Château de Špilberk : histoire de la forteresse et prison de Brno
Les imposants murs de pierre de cette forteresse médiévale dominent Brno depuis des siècles et abritent désormais le musée de la ville. Situé juste à l'ouest de la vieille ville, le château de Špilberk est un symbole architectural majeur du paysage urbain, s'imposant comme un repère incontournable aux côtés de la cathédrale Saint-Pierre-et-Saint-Paul.
Une forteresse stratégique
Fondé au milieu du XIIIe siècle par le roi Ottokar II de Bohême, le château de Špilberk servait à l'origine de bastion royal. En 1560, la ville de Brno racheta le site pour le transformer en forteresse municipale.
Les défenses de la citadelle furent mises à rude épreuve pendant la guerre de Trente Ans. En 1645, sous le commandement de Jean-Louis Raduit de Souches, le château résista avec succès à un éprouvant siège suédois. Selon la tradition locale, la forteresse fut sauvée grâce à un moine qui trompa l'envahisseur : il sonna les cloches de la ville une heure plus tôt, atteignant ainsi artificiellement l'échéance de midi que les Suédois s'étaient fixée pour lever le siège.
La prison des nations
En 1783, l'empereur Joseph II ordonna la conversion des casemates du château en prison. L'établissement acquit rapidement le redoutable surnom de « prison des nations ». Il accueillit des dissidents politiques venus de tout l'Empire des Habsbourg, parmi lesquels des révolutionnaires français, des jacobins hongrois et des carbonari italiens.
La sinistre réputation de la forteresse se répandit dans toute l'Europe grâce au poète italien Silvio Pellico. Son récit autobiographique paru en 1832, Mes prisons, succès retentissant à l'échelle internationale, retrace ses huit années d'incarcération à Špilberk. L'empereur François-Joseph Ier finit par fermer la prison en 1855 pour transformer les lieux en caserne militaire. Le site redevint néanmoins temporairement une prison pendant la Première Guerre mondiale, puis sous la Gestapo durant la Seconde.
Les casemates et la cour
Les casemates historiques restent l'un des éléments les plus remarquables de la forteresse. À l'intérieur de ces galeries souterraines voûtées de briques, l'air froid et humide associé à une lumière tamisée préserve l'atmosphère glaçante de l'ancienne prison.

_Contenu d'un jeu de données_
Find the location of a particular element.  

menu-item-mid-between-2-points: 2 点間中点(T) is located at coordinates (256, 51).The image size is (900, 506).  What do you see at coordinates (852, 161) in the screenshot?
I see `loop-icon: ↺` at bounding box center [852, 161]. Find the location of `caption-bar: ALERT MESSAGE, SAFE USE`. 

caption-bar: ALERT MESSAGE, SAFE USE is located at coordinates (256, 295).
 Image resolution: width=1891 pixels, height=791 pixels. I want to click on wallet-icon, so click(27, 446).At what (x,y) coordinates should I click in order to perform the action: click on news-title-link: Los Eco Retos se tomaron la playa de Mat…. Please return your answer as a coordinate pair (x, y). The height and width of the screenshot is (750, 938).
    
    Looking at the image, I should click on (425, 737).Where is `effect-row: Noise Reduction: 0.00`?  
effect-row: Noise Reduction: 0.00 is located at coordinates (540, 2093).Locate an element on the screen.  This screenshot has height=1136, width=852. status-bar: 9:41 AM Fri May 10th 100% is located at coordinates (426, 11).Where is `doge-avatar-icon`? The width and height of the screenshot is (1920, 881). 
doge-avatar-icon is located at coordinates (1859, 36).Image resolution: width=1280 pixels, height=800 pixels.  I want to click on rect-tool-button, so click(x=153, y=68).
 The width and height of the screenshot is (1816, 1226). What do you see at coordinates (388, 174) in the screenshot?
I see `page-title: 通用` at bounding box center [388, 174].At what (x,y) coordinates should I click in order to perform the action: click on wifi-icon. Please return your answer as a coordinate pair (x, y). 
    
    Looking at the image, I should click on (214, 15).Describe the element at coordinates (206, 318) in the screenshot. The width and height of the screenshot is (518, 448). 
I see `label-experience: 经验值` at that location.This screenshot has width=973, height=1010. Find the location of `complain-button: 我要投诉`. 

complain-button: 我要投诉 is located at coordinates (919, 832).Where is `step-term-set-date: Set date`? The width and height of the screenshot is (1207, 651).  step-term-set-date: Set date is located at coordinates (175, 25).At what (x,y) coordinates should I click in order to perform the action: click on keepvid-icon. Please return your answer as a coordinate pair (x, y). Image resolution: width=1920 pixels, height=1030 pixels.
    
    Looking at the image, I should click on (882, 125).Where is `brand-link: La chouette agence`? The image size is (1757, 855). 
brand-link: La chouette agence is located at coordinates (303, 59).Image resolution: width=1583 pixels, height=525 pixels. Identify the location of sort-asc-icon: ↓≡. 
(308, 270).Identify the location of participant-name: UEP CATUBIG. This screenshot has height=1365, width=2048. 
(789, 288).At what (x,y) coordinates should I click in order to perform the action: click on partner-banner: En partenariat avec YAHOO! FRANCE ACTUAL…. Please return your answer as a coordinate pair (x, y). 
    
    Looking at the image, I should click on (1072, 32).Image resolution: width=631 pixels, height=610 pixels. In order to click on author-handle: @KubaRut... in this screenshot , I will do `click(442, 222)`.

_Consigne 1_
D'après le texte sur le château de Špilberk, en quelle année l'empereur Joseph II fit-il convertir les casemates en prison ?
_Consigne 2_
Poursuivez le texte sur le château de Špilberk à la suite de sa dernière phrase.

_Réponse rédigée 1_
En 1783.

_Réponse rédigée 2_
En surface, la cour intérieure abrite un puits médiéval creusé à la main, atteignant la profondeur impressionnante de 112 à 119 mètres. En lieu et place d'un clocher traditionnel, un carillon de 15 cloches est directement fixé sur l'un des murs de la cour intérieure et égrène ses mélodies chaque heure.
Un carrefour culturel moderne
L'occupation militaire de la forteresse a officiellement pris fin avec le départ de l'armée tchécoslovaque entre 1959 et 1960. Classé monument culturel national en 1962, le château de Špilberk abrite aujourd'hui le siège du musée de la ville de Brno.
Le musée accueille des expositions permanentes, notamment un parcours consacré à la « prison des nations » et les casemates souterraines restaurées. Aujourd'hui, la cour sert de cadre animé à des festivals culturels, des concerts et des représentations théâtrales, tandis que les pentes environnantes forment un parc public offrant de superbes panoramas sur la ville.
FAQ
Quelle est la fonction du château de Špilberk aujourd'hui ?
Aujourd'hui, le château de Špilberk abrite le siège du musée de la ville de Brno. Il propose des expositions historiques permanentes, et sa cour accueille des concerts ainsi que des festivals culturels. Les abords du château sont aménagés en parc public.
Pourquoi le château de Špilberk était-il surnommé la « prison des nations » ?
Après la conversion de ses casemates en prison en 1783, le château abrita des dissidents politiques venus de tout l'Empire des Habsbourg, notamment des carbonari italiens, des révolutionnaires français et des jacobins hongrois.
Quelle est la profondeur du puits du château de Špilberk ?
Situé dans la cour intérieure du château, ce puits médiéval creusé à la main atteint une profondeur comprise entre 112 et 119 mètres.